* **Data provided**:
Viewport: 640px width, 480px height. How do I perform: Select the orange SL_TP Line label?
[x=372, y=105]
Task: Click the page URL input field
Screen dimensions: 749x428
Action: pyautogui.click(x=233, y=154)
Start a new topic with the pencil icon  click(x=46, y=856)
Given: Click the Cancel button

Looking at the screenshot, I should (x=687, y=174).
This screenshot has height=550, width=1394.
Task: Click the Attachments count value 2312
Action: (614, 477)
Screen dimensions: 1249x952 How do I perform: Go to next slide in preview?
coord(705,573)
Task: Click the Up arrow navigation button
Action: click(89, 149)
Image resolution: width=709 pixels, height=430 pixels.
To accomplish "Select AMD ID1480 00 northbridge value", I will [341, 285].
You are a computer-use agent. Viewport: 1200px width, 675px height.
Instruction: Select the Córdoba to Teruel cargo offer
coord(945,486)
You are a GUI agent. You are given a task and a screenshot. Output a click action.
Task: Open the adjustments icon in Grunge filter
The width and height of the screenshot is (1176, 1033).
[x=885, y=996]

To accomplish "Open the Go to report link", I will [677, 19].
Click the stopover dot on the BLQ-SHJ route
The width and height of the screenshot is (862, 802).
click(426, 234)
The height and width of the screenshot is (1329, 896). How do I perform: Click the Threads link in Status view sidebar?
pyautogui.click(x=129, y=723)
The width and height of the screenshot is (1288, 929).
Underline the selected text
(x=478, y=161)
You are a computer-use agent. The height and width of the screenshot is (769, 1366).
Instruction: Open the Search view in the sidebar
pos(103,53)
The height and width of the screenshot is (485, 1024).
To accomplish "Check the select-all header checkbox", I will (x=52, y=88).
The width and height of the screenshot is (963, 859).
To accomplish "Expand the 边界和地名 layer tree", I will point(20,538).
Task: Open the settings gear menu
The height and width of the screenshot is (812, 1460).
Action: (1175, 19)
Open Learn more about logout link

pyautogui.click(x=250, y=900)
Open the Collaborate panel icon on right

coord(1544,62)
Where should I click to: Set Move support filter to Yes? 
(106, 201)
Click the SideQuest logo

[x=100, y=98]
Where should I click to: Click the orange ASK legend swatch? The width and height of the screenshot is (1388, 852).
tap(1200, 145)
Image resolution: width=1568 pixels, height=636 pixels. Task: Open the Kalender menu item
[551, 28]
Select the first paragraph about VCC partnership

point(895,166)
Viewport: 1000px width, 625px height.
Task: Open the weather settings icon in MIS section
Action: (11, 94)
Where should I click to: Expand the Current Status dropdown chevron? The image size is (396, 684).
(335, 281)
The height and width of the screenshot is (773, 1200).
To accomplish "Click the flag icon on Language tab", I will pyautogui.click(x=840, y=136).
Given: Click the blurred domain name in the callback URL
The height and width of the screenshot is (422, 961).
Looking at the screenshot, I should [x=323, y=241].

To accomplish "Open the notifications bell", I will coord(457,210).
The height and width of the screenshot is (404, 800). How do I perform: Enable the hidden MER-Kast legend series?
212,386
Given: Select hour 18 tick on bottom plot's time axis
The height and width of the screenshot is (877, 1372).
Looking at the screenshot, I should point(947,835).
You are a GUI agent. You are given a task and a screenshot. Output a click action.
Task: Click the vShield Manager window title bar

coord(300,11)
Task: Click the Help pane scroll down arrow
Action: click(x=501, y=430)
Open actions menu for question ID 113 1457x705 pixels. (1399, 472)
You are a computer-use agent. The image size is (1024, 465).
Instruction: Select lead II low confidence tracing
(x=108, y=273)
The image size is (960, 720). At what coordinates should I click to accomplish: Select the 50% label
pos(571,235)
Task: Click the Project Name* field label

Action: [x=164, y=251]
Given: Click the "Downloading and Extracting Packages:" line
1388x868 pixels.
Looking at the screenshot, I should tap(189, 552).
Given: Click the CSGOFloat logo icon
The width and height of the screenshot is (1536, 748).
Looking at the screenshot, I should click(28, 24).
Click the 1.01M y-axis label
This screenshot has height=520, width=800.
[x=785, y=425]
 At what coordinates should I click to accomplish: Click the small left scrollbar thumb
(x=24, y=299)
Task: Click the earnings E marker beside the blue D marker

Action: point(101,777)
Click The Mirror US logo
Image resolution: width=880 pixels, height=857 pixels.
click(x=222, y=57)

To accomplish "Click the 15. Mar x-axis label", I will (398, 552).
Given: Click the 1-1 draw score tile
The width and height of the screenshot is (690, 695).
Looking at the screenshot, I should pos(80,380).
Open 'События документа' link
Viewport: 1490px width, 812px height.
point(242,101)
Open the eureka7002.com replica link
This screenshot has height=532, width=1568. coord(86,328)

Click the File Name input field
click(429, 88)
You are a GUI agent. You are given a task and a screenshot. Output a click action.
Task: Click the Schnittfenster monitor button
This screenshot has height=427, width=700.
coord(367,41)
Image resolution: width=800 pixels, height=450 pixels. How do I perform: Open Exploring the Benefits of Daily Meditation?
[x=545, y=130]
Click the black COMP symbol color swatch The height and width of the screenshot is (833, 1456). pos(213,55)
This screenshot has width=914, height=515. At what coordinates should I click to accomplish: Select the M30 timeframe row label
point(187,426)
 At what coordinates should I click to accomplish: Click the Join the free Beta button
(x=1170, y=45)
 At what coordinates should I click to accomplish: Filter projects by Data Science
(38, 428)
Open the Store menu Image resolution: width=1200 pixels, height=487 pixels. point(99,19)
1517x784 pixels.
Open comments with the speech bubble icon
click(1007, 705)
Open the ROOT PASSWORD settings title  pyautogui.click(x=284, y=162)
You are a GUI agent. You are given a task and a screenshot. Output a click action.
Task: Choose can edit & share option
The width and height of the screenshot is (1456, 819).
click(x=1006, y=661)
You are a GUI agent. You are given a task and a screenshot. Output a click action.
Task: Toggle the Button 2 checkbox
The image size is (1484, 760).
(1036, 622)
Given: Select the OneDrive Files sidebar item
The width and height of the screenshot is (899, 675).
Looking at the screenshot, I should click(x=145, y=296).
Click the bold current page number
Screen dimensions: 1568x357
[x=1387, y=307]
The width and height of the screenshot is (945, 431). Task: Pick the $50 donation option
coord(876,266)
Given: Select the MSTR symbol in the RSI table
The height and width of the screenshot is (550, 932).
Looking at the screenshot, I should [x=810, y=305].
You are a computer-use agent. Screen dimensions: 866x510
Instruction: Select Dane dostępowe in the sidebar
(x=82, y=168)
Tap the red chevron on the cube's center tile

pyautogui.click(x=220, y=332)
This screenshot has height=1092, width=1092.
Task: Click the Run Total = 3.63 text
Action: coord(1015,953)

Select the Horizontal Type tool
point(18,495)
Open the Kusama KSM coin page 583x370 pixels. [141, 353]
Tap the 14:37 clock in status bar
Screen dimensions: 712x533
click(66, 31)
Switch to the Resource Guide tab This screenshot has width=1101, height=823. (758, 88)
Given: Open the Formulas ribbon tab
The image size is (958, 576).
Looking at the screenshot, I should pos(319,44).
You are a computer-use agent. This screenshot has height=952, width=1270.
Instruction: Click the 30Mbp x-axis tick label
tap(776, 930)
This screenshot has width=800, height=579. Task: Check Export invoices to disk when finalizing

* **What to do**: Every entry above needs to be written out again exactly.

* **Answer section**:
Viewport: 640px width, 480px height. How do I perform: Select the orange SL_TP Line label?
[x=372, y=105]
Task: Click the page URL input field
Screen dimensions: 749x428
Action: pyautogui.click(x=233, y=154)
Start a new topic with the pencil icon  click(x=46, y=856)
Given: Click the Cancel button

Looking at the screenshot, I should (x=687, y=174).
This screenshot has height=550, width=1394.
Task: Click the Attachments count value 2312
Action: (614, 477)
Screen dimensions: 1249x952 How do I perform: Go to next slide in preview?
coord(705,573)
Task: Click the Up arrow navigation button
Action: click(89, 149)
Image resolution: width=709 pixels, height=430 pixels.
To accomplish "Select AMD ID1480 00 northbridge value", I will [341, 285].
You are a computer-use agent. Viewport: 1200px width, 675px height.
Instruction: Select the Córdoba to Teruel cargo offer
coord(945,486)
You are a GUI agent. You are given a task and a screenshot. Output a click action.
Task: Open the adjustments icon in Grunge filter
The width and height of the screenshot is (1176, 1033).
[x=885, y=996]

To accomplish "Open the Go to report link", I will [677, 19].
Click the stopover dot on the BLQ-SHJ route
The width and height of the screenshot is (862, 802).
click(426, 234)
The height and width of the screenshot is (1329, 896). How do I perform: Click the Threads link in Status view sidebar?
pyautogui.click(x=129, y=723)
The width and height of the screenshot is (1288, 929).
Underline the selected text
(x=478, y=161)
You are a computer-use agent. The height and width of the screenshot is (769, 1366).
Instruction: Open the Search view in the sidebar
pos(103,53)
The height and width of the screenshot is (485, 1024).
To accomplish "Check the select-all header checkbox", I will (x=52, y=88).
The width and height of the screenshot is (963, 859).
To accomplish "Expand the 边界和地名 layer tree", I will point(20,538).
Task: Open the settings gear menu
The height and width of the screenshot is (812, 1460).
Action: (1175, 19)
Open Learn more about logout link

pyautogui.click(x=250, y=900)
Open the Collaborate panel icon on right

coord(1544,62)
Where should I click to: Set Move support filter to Yes? 
(106, 201)
Click the SideQuest logo

[x=100, y=98]
Where should I click to: Click the orange ASK legend swatch? The width and height of the screenshot is (1388, 852).
tap(1200, 145)
Image resolution: width=1568 pixels, height=636 pixels. Task: Open the Kalender menu item
[551, 28]
Select the first paragraph about VCC partnership

point(895,166)
Viewport: 1000px width, 625px height.
Task: Open the weather settings icon in MIS section
Action: (11, 94)
Where should I click to: Expand the Current Status dropdown chevron? The image size is (396, 684).
(335, 281)
The height and width of the screenshot is (773, 1200).
To accomplish "Click the flag icon on Language tab", I will pyautogui.click(x=840, y=136).
Given: Click the blurred domain name in the callback URL
The height and width of the screenshot is (422, 961).
Looking at the screenshot, I should [x=323, y=241].

To accomplish "Open the notifications bell", I will coord(457,210).
The height and width of the screenshot is (404, 800). How do I perform: Enable the hidden MER-Kast legend series?
212,386
Given: Select hour 18 tick on bottom plot's time axis
The height and width of the screenshot is (877, 1372).
Looking at the screenshot, I should point(947,835).
You are a GUI agent. You are given a task and a screenshot. Output a click action.
Task: Click the vShield Manager window title bar

coord(300,11)
Task: Click the Help pane scroll down arrow
Action: click(x=501, y=430)
Open actions menu for question ID 113 1457x705 pixels. (1399, 472)
You are a computer-use agent. The image size is (1024, 465).
Instruction: Select lead II low confidence tracing
(x=108, y=273)
The image size is (960, 720). At what coordinates should I click to accomplish: Select the 50% label
pos(571,235)
Task: Click the Project Name* field label

Action: [x=164, y=251]
Given: Click the "Downloading and Extracting Packages:" line
1388x868 pixels.
Looking at the screenshot, I should tap(189, 552).
Given: Click the CSGOFloat logo icon
The width and height of the screenshot is (1536, 748).
Looking at the screenshot, I should click(28, 24).
Click the 1.01M y-axis label
This screenshot has height=520, width=800.
[x=785, y=425]
 At what coordinates should I click to accomplish: Click the small left scrollbar thumb
(x=24, y=299)
Task: Click the earnings E marker beside the blue D marker

Action: point(101,777)
Click The Mirror US logo
Image resolution: width=880 pixels, height=857 pixels.
click(x=222, y=57)

To accomplish "Click the 15. Mar x-axis label", I will (398, 552).
Given: Click the 1-1 draw score tile
The width and height of the screenshot is (690, 695).
Looking at the screenshot, I should pos(80,380).
Open 'События документа' link
Viewport: 1490px width, 812px height.
point(242,101)
Open the eureka7002.com replica link
This screenshot has height=532, width=1568. coord(86,328)

Click the File Name input field
click(429, 88)
You are a GUI agent. You are given a task and a screenshot. Output a click action.
Task: Click the Schnittfenster monitor button
This screenshot has height=427, width=700.
coord(367,41)
Image resolution: width=800 pixels, height=450 pixels. How do I perform: Open Exploring the Benefits of Daily Meditation?
[x=545, y=130]
Click the black COMP symbol color swatch The height and width of the screenshot is (833, 1456). pos(213,55)
This screenshot has width=914, height=515. At what coordinates should I click to accomplish: Select the M30 timeframe row label
point(187,426)
 At what coordinates should I click to accomplish: Click the Join the free Beta button
(x=1170, y=45)
 At what coordinates should I click to accomplish: Filter projects by Data Science
(38, 428)
Open the Store menu Image resolution: width=1200 pixels, height=487 pixels. point(99,19)
1517x784 pixels.
Open comments with the speech bubble icon
click(1007, 705)
Open the ROOT PASSWORD settings title  pyautogui.click(x=284, y=162)
You are a GUI agent. You are given a task and a screenshot. Output a click action.
Task: Choose can edit & share option
The width and height of the screenshot is (1456, 819).
click(x=1006, y=661)
You are a GUI agent. You are given a task and a screenshot. Output a click action.
Task: Toggle the Button 2 checkbox
The image size is (1484, 760).
(1036, 622)
Given: Select the OneDrive Files sidebar item
The width and height of the screenshot is (899, 675).
Looking at the screenshot, I should click(x=145, y=296).
Click the bold current page number
Screen dimensions: 1568x357
[x=1387, y=307]
The width and height of the screenshot is (945, 431). Task: Pick the $50 donation option
coord(876,266)
Given: Select the MSTR symbol in the RSI table
The height and width of the screenshot is (550, 932).
Looking at the screenshot, I should [x=810, y=305].
You are a computer-use agent. Screen dimensions: 866x510
Instruction: Select Dane dostępowe in the sidebar
(x=82, y=168)
Tap the red chevron on the cube's center tile

pyautogui.click(x=220, y=332)
This screenshot has height=1092, width=1092.
Task: Click the Run Total = 3.63 text
Action: coord(1015,953)

Select the Horizontal Type tool
point(18,495)
Open the Kusama KSM coin page 583x370 pixels. [141, 353]
Tap the 14:37 clock in status bar
Screen dimensions: 712x533
click(66, 31)
Switch to the Resource Guide tab This screenshot has width=1101, height=823. (758, 88)
Given: Open the Formulas ribbon tab
The image size is (958, 576).
Looking at the screenshot, I should pos(319,44).
You are a computer-use agent. This screenshot has height=952, width=1270.
Instruction: Click the 30Mbp x-axis tick label
tap(776, 930)
This screenshot has width=800, height=579. Task: Check Export invoices to disk when finalizing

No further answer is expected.